New year, new problems: Albanese drops election hint

Prime Minister Anthony Albanese retains a lead against Peter Dutton.

Prime Minister Anthony Albanese retains a lead against Peter Dutton. Photo: AAP

What does the year ahead hold for Prime Minister Anthony Albanese? Well, it won’t be an election, if his first press conference of 2024 offers any real clue.

Albanese stepped up last Wednesday for a wide-ranging briefing, his first since the calendar ticked over to the new year.

Quick out of the box was this question: “Prime Minister, you said you want to go a full term. Will there be a federal election this year?”

Just as quickly, Albanese shot down the possibility.

“The federal election is due in May 2025. I think that our terms are too short with just three years,” he said.

“There’s been a couple of attempts to fix that in the past and it’s very difficult to change.”

Albanese said Labor’s “long-standing policy” was for four-year terms – as adopted by every Australian state.

“But I don’t anticipate that happening any time soon and I think that’s unfortunate,” he said.

“We’re focused on governing during the year. I’m here early in the year, doing my first press conference for 2024. I look forward to seeing your smiling faces on a regular basis during the year.”

And with that, he departed.

Albanese’s government passed the halfway mark of his term in the final week of Parliament in late December, as the opposition continued to make hay over a High Court ruling on immigration.

But national accounts figures from the ABS suggested the slog may only get harder in 2024.

In one sense, the numbers contain favourable signs for an incumbent government. Workers’ share of the national income climbed again after reaching an all-time low in the quarter after the defeat of the Morrison government.

In the past year, the growth in Australia’s GDP ranks sixth in the OECD, a global club of 39 high-income economies.

But there is another figure Opposition Leader Peter Dutton will be watching.

The household savings ratio, or the measure of how much of their incomes Australians are saving, dropped again in the most recent data.

Since Labor took office, it has fallen from 7 per cent to 1 per cent.

Where will it stand in the second quarter of this year, the earliest possible date for the next election? That’s mostly out of the Prime Minister’s hands.

Late in 2023, the Reserve Bank said it still expected inflation to be under control by 2025. How it gets there is yet to be seen. But the central bank has also said markets expect another interest rate rise in 2024 – dealing a further hit to already battling households.

Another rise, and the cumulative effect of those that have preceded it, could cut household budgets even further.

The political significance of this is difficult to overstate.

Household savings have not entered negative territory since the pandemic’s peak in June 2020. At that time the former government was able to respond with overkill: A $300 billion torrent of fiscal stimulus.

So vast was its public spending program that by December 2021, the savings ratio had risen to 13.5 per cent.

That the Liberal Party still cratered to its worst-ever electoral showing in May 2022, despite such generosity, raises the question of how badly it might have done without it.

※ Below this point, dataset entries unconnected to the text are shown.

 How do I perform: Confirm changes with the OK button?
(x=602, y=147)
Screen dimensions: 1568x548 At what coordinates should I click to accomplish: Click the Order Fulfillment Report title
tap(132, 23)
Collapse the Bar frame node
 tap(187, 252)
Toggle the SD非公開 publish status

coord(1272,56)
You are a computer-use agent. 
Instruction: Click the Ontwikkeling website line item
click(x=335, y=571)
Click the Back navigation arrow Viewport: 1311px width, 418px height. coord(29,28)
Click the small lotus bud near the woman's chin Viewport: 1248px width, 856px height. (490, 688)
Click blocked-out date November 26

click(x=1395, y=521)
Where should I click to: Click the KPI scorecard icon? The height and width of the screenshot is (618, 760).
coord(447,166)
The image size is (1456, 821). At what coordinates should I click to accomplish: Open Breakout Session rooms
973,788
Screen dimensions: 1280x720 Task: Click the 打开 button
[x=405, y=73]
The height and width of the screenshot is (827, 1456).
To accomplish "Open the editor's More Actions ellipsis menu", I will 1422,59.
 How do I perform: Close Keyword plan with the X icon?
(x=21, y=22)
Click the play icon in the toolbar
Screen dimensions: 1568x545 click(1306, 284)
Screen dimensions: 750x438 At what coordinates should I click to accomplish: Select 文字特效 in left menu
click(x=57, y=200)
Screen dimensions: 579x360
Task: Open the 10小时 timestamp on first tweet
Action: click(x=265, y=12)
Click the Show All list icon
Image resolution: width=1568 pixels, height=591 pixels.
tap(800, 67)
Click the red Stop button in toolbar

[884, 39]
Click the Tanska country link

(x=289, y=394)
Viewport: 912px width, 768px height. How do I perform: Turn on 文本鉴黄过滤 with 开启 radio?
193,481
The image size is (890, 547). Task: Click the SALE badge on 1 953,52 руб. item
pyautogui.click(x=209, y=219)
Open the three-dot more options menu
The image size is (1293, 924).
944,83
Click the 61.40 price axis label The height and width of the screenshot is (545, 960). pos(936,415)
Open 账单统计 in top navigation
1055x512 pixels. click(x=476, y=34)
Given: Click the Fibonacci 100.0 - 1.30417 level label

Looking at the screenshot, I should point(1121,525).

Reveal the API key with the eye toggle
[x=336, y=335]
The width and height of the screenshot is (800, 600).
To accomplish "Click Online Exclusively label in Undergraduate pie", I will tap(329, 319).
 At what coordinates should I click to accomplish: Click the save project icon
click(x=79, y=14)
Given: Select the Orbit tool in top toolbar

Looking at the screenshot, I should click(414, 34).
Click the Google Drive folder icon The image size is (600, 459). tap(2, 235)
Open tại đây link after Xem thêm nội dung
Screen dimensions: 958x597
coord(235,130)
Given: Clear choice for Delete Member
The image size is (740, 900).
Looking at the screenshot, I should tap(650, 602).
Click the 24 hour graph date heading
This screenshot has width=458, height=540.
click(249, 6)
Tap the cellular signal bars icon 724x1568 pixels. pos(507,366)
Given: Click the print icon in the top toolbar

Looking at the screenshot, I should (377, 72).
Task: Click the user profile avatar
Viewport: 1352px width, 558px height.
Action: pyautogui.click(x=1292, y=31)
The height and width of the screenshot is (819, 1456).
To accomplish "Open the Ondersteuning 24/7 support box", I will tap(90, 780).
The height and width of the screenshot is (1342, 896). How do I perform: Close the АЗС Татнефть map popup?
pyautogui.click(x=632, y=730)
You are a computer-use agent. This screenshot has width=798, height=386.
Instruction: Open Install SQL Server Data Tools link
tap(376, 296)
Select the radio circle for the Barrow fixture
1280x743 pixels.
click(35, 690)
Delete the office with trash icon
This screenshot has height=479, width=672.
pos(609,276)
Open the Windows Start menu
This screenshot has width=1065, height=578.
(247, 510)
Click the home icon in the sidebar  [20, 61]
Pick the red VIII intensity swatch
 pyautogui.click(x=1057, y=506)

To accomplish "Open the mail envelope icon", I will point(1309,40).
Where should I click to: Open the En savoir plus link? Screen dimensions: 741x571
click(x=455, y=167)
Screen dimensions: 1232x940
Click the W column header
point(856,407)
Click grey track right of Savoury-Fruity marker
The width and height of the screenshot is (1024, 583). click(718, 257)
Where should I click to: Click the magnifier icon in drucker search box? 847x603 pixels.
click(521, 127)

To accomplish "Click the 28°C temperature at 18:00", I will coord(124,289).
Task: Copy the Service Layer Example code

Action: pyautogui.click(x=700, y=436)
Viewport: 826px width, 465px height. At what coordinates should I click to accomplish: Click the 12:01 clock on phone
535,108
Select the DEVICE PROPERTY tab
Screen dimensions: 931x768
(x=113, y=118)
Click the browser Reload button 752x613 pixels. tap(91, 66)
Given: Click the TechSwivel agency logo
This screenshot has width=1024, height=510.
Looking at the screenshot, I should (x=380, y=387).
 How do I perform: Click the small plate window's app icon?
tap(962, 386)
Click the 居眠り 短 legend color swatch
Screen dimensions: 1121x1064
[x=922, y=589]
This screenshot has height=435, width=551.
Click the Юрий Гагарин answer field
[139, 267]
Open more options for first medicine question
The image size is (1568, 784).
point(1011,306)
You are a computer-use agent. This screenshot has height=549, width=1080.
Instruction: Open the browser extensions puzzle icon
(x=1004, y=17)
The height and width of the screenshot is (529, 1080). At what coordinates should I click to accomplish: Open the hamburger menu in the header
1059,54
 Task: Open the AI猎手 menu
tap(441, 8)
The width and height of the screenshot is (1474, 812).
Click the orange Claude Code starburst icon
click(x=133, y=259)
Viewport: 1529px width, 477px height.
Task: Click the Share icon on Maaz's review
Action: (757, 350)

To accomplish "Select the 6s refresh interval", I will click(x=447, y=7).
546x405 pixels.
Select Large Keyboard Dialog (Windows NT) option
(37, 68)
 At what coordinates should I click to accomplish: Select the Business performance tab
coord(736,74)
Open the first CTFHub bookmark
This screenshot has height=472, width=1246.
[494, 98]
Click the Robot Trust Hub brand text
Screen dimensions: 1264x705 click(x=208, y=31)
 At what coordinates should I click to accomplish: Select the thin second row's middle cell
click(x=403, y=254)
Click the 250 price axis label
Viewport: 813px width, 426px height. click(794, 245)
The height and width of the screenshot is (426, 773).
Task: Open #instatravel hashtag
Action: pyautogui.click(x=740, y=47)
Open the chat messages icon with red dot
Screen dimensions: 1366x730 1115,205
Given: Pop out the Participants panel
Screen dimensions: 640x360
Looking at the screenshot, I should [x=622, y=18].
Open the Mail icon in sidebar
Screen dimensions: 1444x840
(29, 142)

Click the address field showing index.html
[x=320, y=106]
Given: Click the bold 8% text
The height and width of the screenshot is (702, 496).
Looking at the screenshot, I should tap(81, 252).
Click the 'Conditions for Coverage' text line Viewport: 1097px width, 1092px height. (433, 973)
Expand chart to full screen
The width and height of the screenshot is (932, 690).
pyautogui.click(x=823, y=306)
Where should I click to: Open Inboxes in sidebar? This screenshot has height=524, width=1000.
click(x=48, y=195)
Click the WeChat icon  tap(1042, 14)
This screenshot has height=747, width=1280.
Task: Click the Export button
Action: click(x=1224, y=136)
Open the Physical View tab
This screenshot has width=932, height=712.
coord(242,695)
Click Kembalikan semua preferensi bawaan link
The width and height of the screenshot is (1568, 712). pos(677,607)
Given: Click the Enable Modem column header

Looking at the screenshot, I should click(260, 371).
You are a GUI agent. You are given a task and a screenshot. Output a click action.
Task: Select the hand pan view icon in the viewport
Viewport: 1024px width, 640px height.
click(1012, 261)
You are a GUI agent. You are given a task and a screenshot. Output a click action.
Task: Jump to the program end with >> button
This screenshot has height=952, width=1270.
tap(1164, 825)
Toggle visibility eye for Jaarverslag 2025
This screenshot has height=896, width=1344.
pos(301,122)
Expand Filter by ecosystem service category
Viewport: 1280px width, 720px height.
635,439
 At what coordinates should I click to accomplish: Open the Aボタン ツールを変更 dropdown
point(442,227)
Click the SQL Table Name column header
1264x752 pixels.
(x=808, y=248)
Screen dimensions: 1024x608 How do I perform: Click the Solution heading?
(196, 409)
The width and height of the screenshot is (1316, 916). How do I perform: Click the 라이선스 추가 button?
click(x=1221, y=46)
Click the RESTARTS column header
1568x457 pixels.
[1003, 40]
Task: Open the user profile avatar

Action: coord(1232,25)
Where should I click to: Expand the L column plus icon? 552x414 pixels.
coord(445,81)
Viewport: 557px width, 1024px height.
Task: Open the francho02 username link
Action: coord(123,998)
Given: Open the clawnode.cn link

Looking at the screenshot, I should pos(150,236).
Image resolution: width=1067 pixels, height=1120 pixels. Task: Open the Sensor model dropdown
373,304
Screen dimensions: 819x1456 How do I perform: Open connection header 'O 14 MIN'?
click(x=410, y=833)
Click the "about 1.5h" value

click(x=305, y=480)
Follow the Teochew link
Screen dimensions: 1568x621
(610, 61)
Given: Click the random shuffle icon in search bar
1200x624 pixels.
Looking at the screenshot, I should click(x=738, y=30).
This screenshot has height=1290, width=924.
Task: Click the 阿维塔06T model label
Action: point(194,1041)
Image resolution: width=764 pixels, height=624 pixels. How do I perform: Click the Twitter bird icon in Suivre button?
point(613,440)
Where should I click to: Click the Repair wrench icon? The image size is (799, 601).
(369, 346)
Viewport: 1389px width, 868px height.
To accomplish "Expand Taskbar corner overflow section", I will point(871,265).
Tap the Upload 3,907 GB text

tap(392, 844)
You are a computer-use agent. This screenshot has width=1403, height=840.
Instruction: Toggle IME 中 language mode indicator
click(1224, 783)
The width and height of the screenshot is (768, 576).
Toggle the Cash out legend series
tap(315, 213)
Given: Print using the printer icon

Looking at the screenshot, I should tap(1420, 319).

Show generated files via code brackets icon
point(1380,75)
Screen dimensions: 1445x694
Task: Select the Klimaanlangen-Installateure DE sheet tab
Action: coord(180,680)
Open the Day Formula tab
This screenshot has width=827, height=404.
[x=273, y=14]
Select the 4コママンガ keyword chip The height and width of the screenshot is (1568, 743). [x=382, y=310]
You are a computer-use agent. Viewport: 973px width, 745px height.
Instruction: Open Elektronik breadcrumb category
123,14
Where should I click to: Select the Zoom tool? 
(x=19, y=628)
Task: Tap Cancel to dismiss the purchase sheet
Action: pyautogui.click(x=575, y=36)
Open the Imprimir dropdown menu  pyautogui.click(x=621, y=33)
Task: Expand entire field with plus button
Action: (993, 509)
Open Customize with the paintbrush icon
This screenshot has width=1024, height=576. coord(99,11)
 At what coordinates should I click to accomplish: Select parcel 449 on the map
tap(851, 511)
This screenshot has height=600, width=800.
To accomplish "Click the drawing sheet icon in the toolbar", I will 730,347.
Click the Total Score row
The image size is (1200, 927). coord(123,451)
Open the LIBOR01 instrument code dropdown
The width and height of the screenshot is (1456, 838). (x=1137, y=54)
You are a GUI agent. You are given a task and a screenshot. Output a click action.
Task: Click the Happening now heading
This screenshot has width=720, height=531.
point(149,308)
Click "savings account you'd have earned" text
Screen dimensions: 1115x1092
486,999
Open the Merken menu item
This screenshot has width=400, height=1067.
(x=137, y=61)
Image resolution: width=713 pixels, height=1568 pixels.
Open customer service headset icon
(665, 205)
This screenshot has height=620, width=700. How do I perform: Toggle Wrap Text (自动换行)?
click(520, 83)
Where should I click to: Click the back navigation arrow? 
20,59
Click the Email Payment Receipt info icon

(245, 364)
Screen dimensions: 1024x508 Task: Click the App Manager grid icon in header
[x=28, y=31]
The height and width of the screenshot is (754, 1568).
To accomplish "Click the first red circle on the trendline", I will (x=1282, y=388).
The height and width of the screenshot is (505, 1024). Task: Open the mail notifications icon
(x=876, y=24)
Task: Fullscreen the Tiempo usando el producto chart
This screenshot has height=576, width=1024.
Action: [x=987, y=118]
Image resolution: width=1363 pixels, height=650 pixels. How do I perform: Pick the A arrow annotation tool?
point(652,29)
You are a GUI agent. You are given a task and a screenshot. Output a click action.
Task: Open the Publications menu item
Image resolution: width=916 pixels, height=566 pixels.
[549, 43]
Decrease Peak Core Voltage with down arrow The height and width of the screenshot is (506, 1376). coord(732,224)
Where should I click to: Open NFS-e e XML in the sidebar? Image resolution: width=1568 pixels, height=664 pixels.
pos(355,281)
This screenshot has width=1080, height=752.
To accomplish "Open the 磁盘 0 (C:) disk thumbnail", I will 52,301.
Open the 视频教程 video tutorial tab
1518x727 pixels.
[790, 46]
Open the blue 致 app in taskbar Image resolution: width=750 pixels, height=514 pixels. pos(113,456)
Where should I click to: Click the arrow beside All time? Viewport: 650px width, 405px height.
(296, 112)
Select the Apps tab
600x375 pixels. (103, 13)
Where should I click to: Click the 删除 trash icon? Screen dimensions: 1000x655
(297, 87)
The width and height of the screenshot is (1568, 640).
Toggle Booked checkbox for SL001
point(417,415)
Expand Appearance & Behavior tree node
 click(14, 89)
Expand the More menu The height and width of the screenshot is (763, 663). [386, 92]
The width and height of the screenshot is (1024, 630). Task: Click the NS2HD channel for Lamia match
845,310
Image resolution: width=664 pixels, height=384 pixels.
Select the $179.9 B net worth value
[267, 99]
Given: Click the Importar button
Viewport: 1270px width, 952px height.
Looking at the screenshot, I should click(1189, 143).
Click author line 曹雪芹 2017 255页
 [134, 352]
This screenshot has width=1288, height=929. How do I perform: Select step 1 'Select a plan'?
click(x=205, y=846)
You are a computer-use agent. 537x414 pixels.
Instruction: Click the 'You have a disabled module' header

But the legacy of that spending is a problem for the current PM, whose hands are tied by inflation from repeating the same trick himself.

Australians cannot be expected to see above themselves and put the economy’s performance in a global context. They will ask if they are better or worse off than they were three years ago.

And, excepting the pandemic, it has been a long time since the answer to that question has been so negative.

The last time savings were as low as they are now was in June 2007; the last time they were in negative territory was a year before that.

It was not just because then-PM John Howard had led with his chin by claiming interest rates would always be lower under the Coalition that a pre-election interest rate rise was so damaging for him.

Though Dutton may have his eye on this figure, it’s not likely his strategy will be shaped by it in the new year.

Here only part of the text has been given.